Les Chevaux du Diable


Read / mardi, juillet 28th, 2009

Les Chevaux du Diable. Je ne me lasserais jamais de les « monter » encore et encore. Il ne s’agit pas d’une décision que je décris ainsi d’impulsive, mais plutôt d’un monde de rêves qui m’ouvre ses portes.

C’était l’évasion et le romantisme toujours au rendez vous, dans un style de Gayet Caroline sincèrement accrochant et émouvant dans sa simplicité même.

Quand on veut faire une sottise, les chevaux du diable sont toujours prêts pour galoper très loin.

J’avais compris il y a des années que c’était ce genre de romans qui, dans les plis de leurs pages poétiques et leurs phrases exquisément sensibles, me font perdre dans leurs mondes inexistant. 

Les scènes me reviennent sans cesse et contrairement aux autres livres, c’est l’image héroïque et chevaleresque d’Hervé que je revoyais, et que par moments j’incarnais (et non celle d’une héroïne !).

Pour tout avouer, ces Chevaux seront toujours pour moi, l’entracte que je ferais entre deux lectures.
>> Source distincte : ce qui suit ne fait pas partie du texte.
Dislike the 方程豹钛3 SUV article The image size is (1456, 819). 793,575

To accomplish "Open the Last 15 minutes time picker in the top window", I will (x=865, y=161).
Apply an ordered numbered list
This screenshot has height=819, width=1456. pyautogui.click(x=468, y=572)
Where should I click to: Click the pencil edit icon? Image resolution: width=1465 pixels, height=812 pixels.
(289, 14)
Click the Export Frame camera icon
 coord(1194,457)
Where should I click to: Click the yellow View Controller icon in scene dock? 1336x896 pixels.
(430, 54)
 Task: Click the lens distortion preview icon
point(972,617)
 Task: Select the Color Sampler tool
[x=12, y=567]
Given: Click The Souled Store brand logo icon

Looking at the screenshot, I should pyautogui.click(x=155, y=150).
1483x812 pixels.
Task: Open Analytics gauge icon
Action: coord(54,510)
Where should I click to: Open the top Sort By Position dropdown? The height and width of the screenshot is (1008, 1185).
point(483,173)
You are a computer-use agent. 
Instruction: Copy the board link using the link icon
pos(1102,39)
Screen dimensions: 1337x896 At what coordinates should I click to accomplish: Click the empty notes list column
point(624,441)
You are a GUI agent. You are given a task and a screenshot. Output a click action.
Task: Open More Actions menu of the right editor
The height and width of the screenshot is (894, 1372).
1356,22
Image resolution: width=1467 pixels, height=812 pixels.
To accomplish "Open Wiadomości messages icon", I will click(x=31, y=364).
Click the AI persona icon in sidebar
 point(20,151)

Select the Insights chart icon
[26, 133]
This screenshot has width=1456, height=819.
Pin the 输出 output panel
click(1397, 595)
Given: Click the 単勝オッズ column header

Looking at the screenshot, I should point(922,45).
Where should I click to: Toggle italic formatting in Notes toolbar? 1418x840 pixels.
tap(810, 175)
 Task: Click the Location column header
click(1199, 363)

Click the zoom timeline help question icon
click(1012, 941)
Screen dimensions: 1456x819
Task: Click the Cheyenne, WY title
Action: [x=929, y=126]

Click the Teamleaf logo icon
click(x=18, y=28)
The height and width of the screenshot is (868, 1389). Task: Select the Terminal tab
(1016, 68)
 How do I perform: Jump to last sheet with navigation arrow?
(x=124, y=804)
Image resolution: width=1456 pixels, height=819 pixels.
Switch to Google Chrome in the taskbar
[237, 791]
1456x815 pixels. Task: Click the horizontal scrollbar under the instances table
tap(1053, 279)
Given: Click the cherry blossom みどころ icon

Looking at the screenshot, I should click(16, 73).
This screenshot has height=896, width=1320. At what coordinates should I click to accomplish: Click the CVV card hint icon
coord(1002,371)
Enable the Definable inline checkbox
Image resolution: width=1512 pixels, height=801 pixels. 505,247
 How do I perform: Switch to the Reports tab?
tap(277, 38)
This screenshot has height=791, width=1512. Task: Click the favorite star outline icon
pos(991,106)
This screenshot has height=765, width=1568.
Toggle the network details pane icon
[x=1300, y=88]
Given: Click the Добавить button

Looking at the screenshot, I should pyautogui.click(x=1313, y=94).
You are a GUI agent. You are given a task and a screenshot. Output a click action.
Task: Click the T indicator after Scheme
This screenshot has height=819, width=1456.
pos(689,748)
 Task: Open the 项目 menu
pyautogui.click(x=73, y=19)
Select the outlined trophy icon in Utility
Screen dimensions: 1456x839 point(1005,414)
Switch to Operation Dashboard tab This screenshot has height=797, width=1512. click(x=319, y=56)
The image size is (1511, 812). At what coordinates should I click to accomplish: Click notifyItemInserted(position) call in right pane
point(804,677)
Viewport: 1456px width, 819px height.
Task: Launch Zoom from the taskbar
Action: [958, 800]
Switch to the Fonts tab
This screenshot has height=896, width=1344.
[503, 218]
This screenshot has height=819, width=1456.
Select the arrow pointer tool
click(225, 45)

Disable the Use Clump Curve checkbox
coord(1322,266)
Je comprends seulement que quand je manque de romantisme, je rouvre à nouveau ce roman du temps d’après révolution française, m’épargne les détails de leurs voyages (je connais déjà toute la road story) et cherche directement à m’émouvoir de ces passages où il rit joyeusement, lui parle tendrement et en mari irréprochablement dévoué meurt d’inquiétude pour elle.

Pleurer ce courage, ces blessures, détester cette coquette qui s’aveugle devant ses sentiments parlants et m’impressionner de cet aura magnanime que dégage ce comte.